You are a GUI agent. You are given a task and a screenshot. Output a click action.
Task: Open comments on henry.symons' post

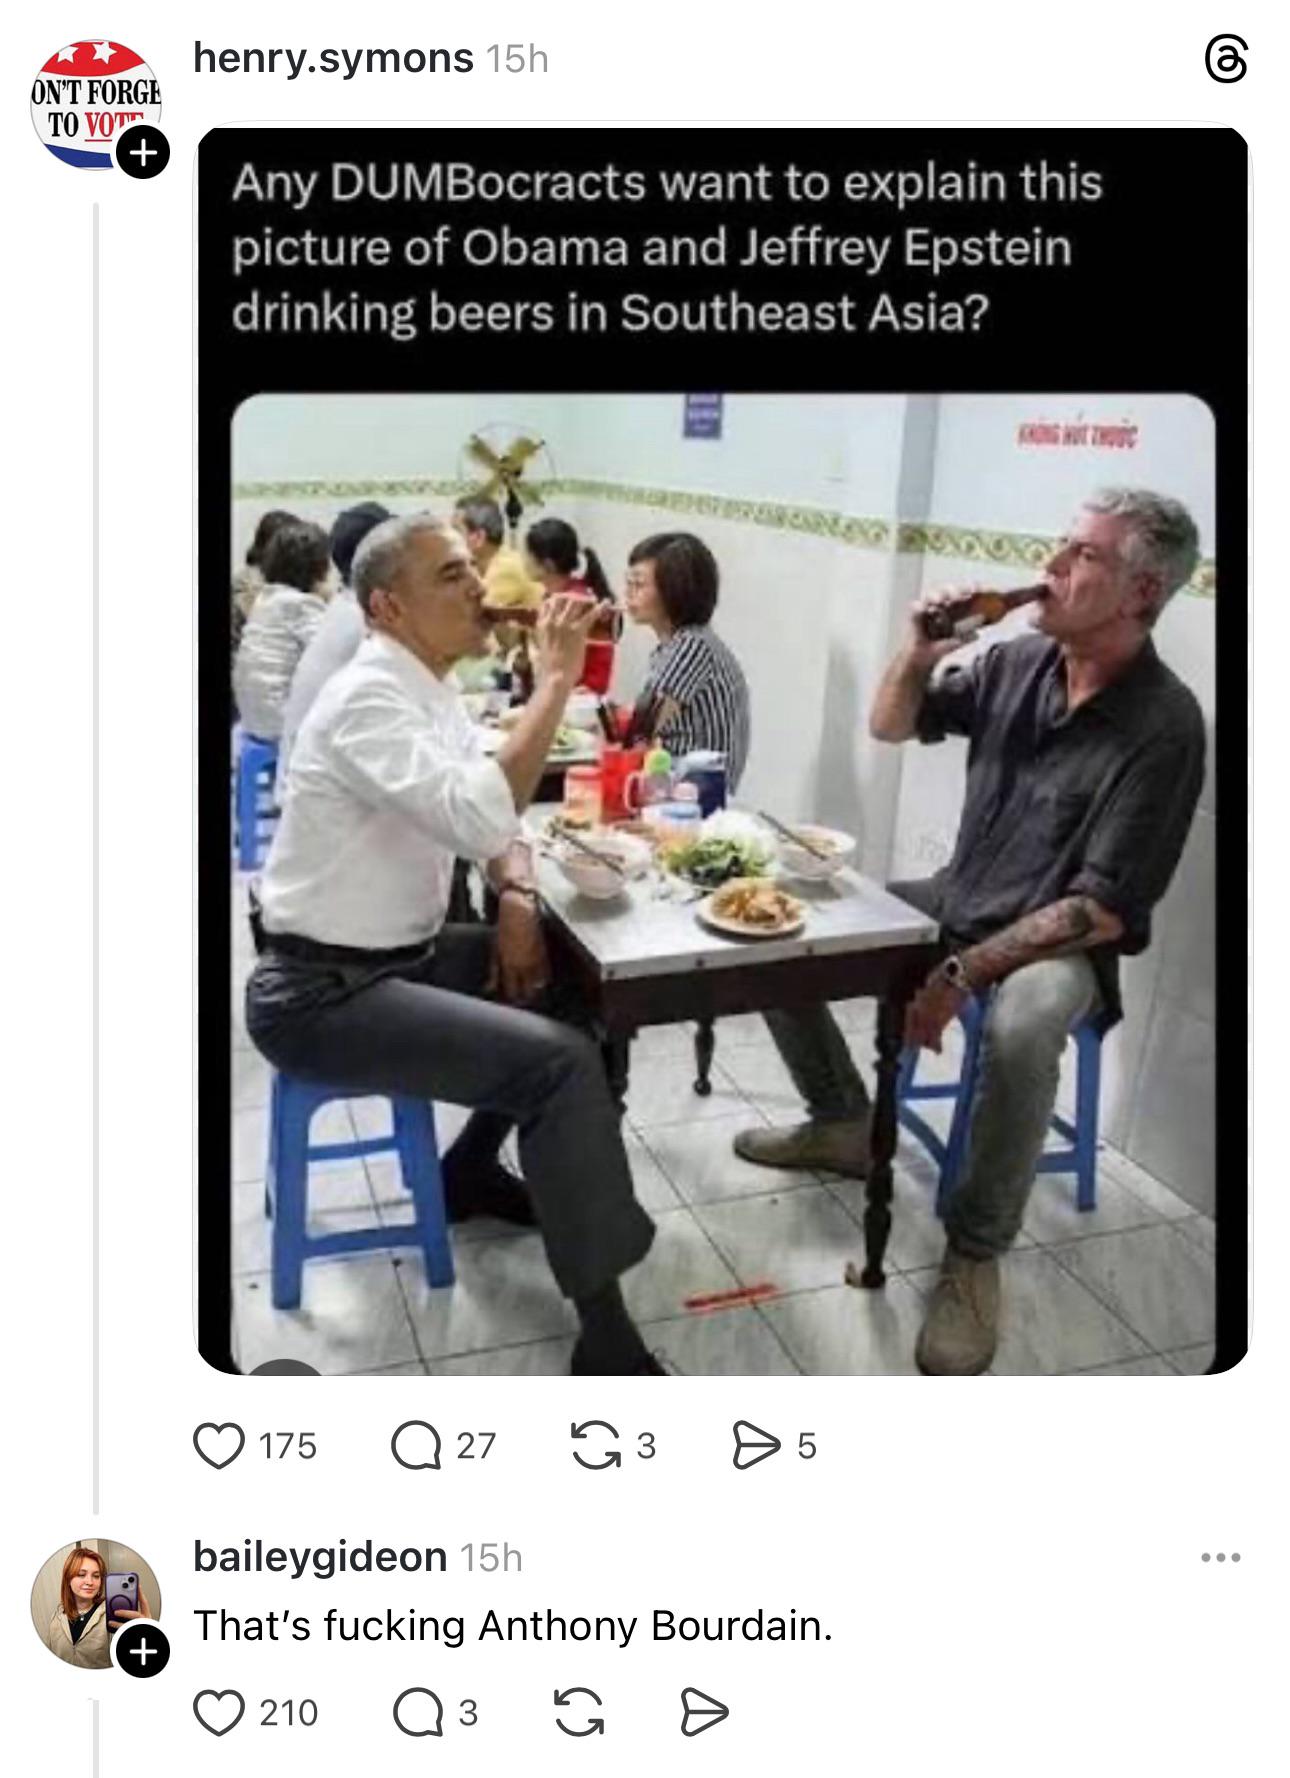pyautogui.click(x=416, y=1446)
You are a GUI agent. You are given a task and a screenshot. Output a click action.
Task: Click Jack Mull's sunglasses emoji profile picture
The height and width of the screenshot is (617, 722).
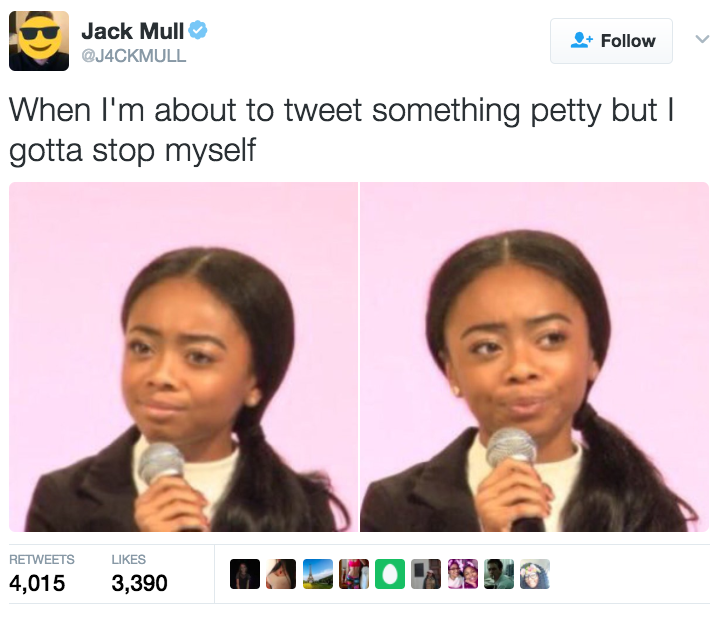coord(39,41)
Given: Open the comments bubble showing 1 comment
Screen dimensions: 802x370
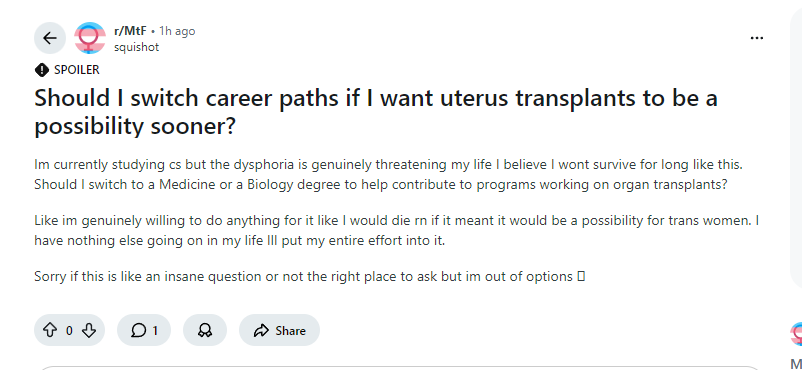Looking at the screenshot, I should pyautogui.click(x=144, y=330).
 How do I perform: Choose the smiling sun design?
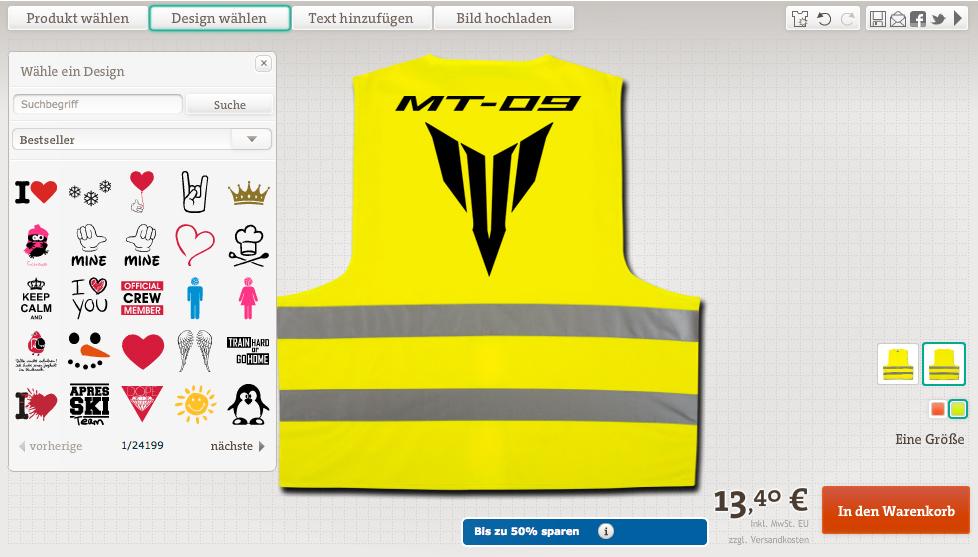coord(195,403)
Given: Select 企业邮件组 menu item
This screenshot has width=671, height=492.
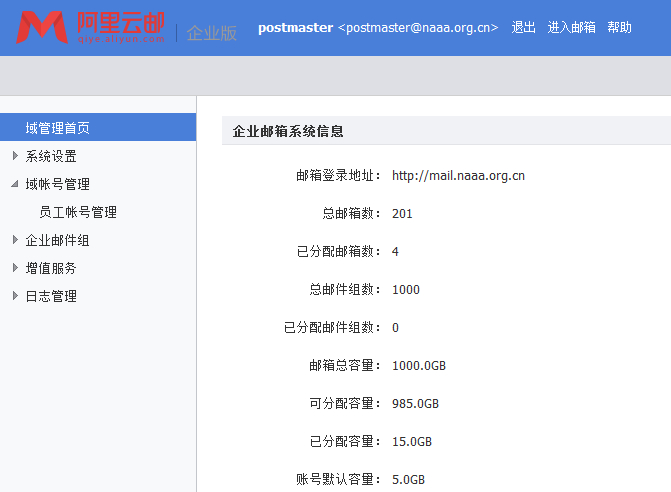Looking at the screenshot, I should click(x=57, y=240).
§
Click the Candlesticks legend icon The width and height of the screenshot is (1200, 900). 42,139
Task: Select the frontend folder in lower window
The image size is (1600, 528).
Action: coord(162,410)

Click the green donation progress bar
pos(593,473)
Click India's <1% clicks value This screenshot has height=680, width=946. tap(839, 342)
§
What you need to do →
Reproduce exactly the section above that begins at the line containing "The image size is (1600, 528)." and ends at the line containing "Click India's <1%", leaving out all other lines.

Solved problem →
The image size is (1600, 528).
Action: coord(162,410)

Click the green donation progress bar
pos(593,473)
Click India's <1% clicks value This screenshot has height=680, width=946. tap(839, 342)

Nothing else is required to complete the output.